The companies wrangling the data are generally very dependent on their French clients, who manage the outsourced workforce in a quasi-direct manner, imposing middle-managers working with the interests of Parisian start-ups in mind. The domination of these roles by foreigners – either employed by the client companies in France, or expats working in Antananarivo – represents a serious block on career progression for the workers, who remain ignominiously stuck at the bottom of the value chain.
Profiting from post-colonial France-Madagascar links
The AI sector benefits from a specific policy – “tax-free zones” created in 1989 for the textile industry. Since the start of the 1990s, French businesses have been setting up satellites in Madagascar, notably for the digital-publishing industry.

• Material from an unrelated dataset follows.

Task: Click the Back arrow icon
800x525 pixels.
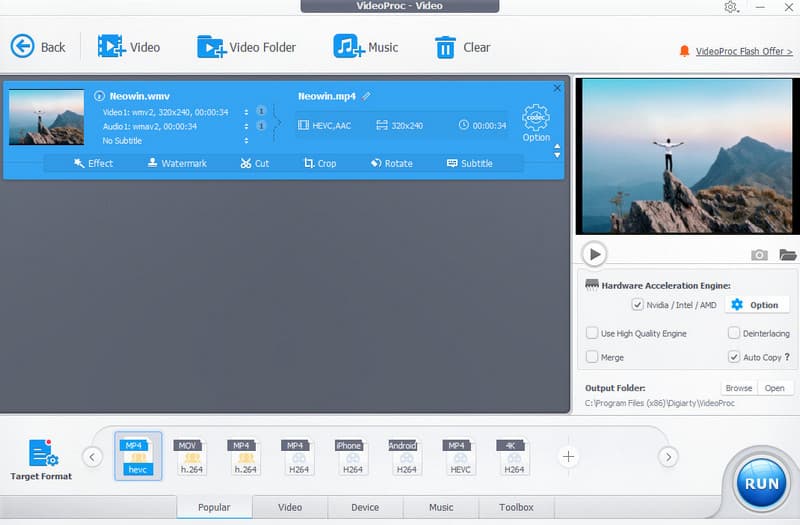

The special zones, the equivalent of which can be found in many other developing countries, pull in investment by offering highly attractive tax exemptions.
Today, out of 48 businesses offering digital services in the tax-free zones, only nine are owned by Madagascans, compared to 26 owned by French people. Aside from the situation with formally constituted companies, the sector has developed a practice of cascade subcontracting, with grey-economy businesses and entrepreneurs at the bottom of the pecking order, poorly treated and chivvied into action when there are workforce shortages elsewhere in the sector.
As well as cheap labour, this outsourced industry profits from a well-educated workforce – most have been to university and speak fluent French, which they learned at school, online or at Institut Francais classes. This latter institution of induction into French language and culture, set up in 1883, was originally intended to extend imperial power through language to the colonised population.
This scenario aligns with what researcher Jan Padios labels “colonial recall”. Former colonies with linguistic and cultural ties to countries that used to hold sway now supply them with business services.
Making AI workers visible to better understand how they function
Behind the recent explosion in commercialised AI projects in the Global North, one uncovers growing numbers of data workers. The recent controversy around “intelligent security cameras” at the Paris Olympics focused mostly on the ethics of blanket surveillance. There is a need to better account for the vital component of human labour that goes into training AI models, especially because it raises new questions about working conditions and right to a private life.
To make the roles of these workers visible is to ask probing questions about globalised production chains. These are more familiar in the manufacturing industry, but are also a feature of the digital sector. These workers are essential to the functioning of our digital infrastructure – they are the invisible cogs of our digital lives.
It also makes visible the impact of their work on the AI models. One part of algorithmic bias lies in the nature of how data work is conducted, although the reality of this is largely kept under wraps by AI companies. A truly ethical AI must therefore set ethical standards for AI sector working conditions.